## Task directions
Repeat the lines below word for word, keeping every character and line break unchanged.

■ ■ ■

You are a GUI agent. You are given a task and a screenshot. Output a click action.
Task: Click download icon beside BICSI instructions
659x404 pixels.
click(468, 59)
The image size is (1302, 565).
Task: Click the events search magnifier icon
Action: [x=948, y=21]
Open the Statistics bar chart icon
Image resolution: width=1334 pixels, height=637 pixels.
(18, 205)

■ ■ ■

## Result
You are a GUI agent. You are given a task and a screenshot. Output a click action.
Task: Click download icon beside BICSI instructions
659x404 pixels.
click(468, 59)
The image size is (1302, 565).
Task: Click the events search magnifier icon
Action: [x=948, y=21]
Open the Statistics bar chart icon
Image resolution: width=1334 pixels, height=637 pixels.
(18, 205)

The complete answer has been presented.